Task item => Every single line below has to be printed once more, exactly.

### Records for this task

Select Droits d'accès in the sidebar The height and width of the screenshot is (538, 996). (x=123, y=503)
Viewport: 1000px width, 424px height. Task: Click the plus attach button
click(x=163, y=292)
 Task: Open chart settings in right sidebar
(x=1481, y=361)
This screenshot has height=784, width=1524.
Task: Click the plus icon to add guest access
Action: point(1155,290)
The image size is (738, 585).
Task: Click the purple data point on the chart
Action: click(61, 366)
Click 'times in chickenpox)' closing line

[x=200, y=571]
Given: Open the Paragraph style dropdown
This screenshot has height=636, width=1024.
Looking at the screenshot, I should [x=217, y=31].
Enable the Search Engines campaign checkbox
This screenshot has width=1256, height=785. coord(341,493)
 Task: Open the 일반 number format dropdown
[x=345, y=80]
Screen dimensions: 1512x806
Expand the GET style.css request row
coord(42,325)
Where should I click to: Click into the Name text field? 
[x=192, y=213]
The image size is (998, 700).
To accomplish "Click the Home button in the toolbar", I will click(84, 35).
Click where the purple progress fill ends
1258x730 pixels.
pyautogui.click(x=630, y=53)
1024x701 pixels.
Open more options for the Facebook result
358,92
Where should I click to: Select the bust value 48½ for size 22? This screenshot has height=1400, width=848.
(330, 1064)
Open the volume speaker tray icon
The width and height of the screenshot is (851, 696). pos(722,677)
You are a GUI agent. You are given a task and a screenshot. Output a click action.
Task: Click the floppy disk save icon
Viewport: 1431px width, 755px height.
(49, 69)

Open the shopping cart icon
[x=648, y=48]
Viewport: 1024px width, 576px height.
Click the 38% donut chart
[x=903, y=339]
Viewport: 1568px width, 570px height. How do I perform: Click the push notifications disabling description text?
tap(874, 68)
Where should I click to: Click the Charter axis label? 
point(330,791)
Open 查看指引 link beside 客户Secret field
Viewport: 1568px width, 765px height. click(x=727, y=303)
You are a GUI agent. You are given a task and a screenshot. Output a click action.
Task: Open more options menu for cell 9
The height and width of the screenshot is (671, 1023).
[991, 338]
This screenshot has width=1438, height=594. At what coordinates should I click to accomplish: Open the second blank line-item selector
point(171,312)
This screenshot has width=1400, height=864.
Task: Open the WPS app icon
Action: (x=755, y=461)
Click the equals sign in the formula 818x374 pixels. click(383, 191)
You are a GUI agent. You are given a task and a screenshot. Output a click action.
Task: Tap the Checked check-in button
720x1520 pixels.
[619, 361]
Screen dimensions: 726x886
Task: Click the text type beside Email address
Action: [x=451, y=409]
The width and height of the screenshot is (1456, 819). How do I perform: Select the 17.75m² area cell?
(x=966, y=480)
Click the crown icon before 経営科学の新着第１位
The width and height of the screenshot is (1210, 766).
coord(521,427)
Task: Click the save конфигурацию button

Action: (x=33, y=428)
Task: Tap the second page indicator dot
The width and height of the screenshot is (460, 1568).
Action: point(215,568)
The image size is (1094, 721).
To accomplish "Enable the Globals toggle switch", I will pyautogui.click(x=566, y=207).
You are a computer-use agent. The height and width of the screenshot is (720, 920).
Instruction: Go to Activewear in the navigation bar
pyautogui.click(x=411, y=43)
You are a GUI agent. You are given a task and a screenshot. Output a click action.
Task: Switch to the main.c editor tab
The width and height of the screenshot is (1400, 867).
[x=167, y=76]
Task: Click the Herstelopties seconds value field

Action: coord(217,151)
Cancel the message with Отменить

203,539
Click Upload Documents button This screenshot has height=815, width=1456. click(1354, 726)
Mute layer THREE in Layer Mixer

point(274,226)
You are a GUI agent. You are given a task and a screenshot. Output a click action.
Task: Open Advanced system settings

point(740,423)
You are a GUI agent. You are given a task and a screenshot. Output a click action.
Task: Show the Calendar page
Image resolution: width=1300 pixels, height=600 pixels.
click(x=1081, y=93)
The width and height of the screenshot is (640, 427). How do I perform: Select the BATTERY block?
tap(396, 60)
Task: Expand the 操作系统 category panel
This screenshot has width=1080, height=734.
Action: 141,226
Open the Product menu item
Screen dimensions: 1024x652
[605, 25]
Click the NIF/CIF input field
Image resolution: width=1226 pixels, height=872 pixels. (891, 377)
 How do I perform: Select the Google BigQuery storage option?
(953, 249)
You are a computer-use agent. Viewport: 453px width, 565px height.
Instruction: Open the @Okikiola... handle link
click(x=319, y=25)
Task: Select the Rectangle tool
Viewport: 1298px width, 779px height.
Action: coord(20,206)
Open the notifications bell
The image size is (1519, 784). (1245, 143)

######

Output for this exercise =>
Select Droits d'accès in the sidebar The height and width of the screenshot is (538, 996). (x=123, y=503)
Viewport: 1000px width, 424px height. Task: Click the plus attach button
click(x=163, y=292)
 Task: Open chart settings in right sidebar
(x=1481, y=361)
This screenshot has height=784, width=1524.
Task: Click the plus icon to add guest access
Action: point(1155,290)
The image size is (738, 585).
Task: Click the purple data point on the chart
Action: click(61, 366)
Click 'times in chickenpox)' closing line

[x=200, y=571]
Given: Open the Paragraph style dropdown
This screenshot has height=636, width=1024.
Looking at the screenshot, I should [x=217, y=31].
Enable the Search Engines campaign checkbox
This screenshot has width=1256, height=785. coord(341,493)
 Task: Open the 일반 number format dropdown
[x=345, y=80]
Screen dimensions: 1512x806
Expand the GET style.css request row
coord(42,325)
Where should I click to: Click into the Name text field? 
[x=192, y=213]
The image size is (998, 700).
To accomplish "Click the Home button in the toolbar", I will click(84, 35).
Click where the purple progress fill ends
1258x730 pixels.
pyautogui.click(x=630, y=53)
1024x701 pixels.
Open more options for the Facebook result
358,92
Where should I click to: Select the bust value 48½ for size 22? This screenshot has height=1400, width=848.
(330, 1064)
Open the volume speaker tray icon
The width and height of the screenshot is (851, 696). pos(722,677)
You are a GUI agent. You are given a task and a screenshot. Output a click action.
Task: Click the floppy disk save icon
Viewport: 1431px width, 755px height.
(49, 69)

Open the shopping cart icon
[x=648, y=48]
Viewport: 1024px width, 576px height.
Click the 38% donut chart
[x=903, y=339]
Viewport: 1568px width, 570px height. How do I perform: Click the push notifications disabling description text?
tap(874, 68)
Where should I click to: Click the Charter axis label? 
point(330,791)
Open 查看指引 link beside 客户Secret field
Viewport: 1568px width, 765px height. click(x=727, y=303)
You are a GUI agent. You are given a task and a screenshot. Output a click action.
Task: Open more options menu for cell 9
The height and width of the screenshot is (671, 1023).
[991, 338]
This screenshot has width=1438, height=594. At what coordinates should I click to accomplish: Open the second blank line-item selector
point(171,312)
This screenshot has width=1400, height=864.
Task: Open the WPS app icon
Action: (x=755, y=461)
Click the equals sign in the formula 818x374 pixels. click(383, 191)
You are a GUI agent. You are given a task and a screenshot. Output a click action.
Task: Tap the Checked check-in button
720x1520 pixels.
[619, 361]
Screen dimensions: 726x886
Task: Click the text type beside Email address
Action: [x=451, y=409]
The width and height of the screenshot is (1456, 819). How do I perform: Select the 17.75m² area cell?
(x=966, y=480)
Click the crown icon before 経営科学の新着第１位
The width and height of the screenshot is (1210, 766).
coord(521,427)
Task: Click the save конфигурацию button

Action: (x=33, y=428)
Task: Tap the second page indicator dot
The width and height of the screenshot is (460, 1568).
Action: point(215,568)
The image size is (1094, 721).
To accomplish "Enable the Globals toggle switch", I will pyautogui.click(x=566, y=207).
You are a computer-use agent. The height and width of the screenshot is (720, 920).
Instruction: Go to Activewear in the navigation bar
pyautogui.click(x=411, y=43)
You are a GUI agent. You are given a task and a screenshot. Output a click action.
Task: Switch to the main.c editor tab
The width and height of the screenshot is (1400, 867).
[x=167, y=76]
Task: Click the Herstelopties seconds value field

Action: coord(217,151)
Cancel the message with Отменить

203,539
Click Upload Documents button This screenshot has height=815, width=1456. click(1354, 726)
Mute layer THREE in Layer Mixer

point(274,226)
You are a GUI agent. You are given a task and a screenshot. Output a click action.
Task: Open Advanced system settings

point(740,423)
You are a GUI agent. You are given a task and a screenshot. Output a click action.
Task: Show the Calendar page
Image resolution: width=1300 pixels, height=600 pixels.
click(x=1081, y=93)
The width and height of the screenshot is (640, 427). How do I perform: Select the BATTERY block?
tap(396, 60)
Task: Expand the 操作系统 category panel
This screenshot has width=1080, height=734.
Action: 141,226
Open the Product menu item
Screen dimensions: 1024x652
[605, 25]
Click the NIF/CIF input field
Image resolution: width=1226 pixels, height=872 pixels. (891, 377)
 How do I perform: Select the Google BigQuery storage option?
(953, 249)
You are a computer-use agent. Viewport: 453px width, 565px height.
Instruction: Open the @Okikiola... handle link
click(x=319, y=25)
Task: Select the Rectangle tool
Viewport: 1298px width, 779px height.
Action: coord(20,206)
Open the notifications bell
The image size is (1519, 784). (1245, 143)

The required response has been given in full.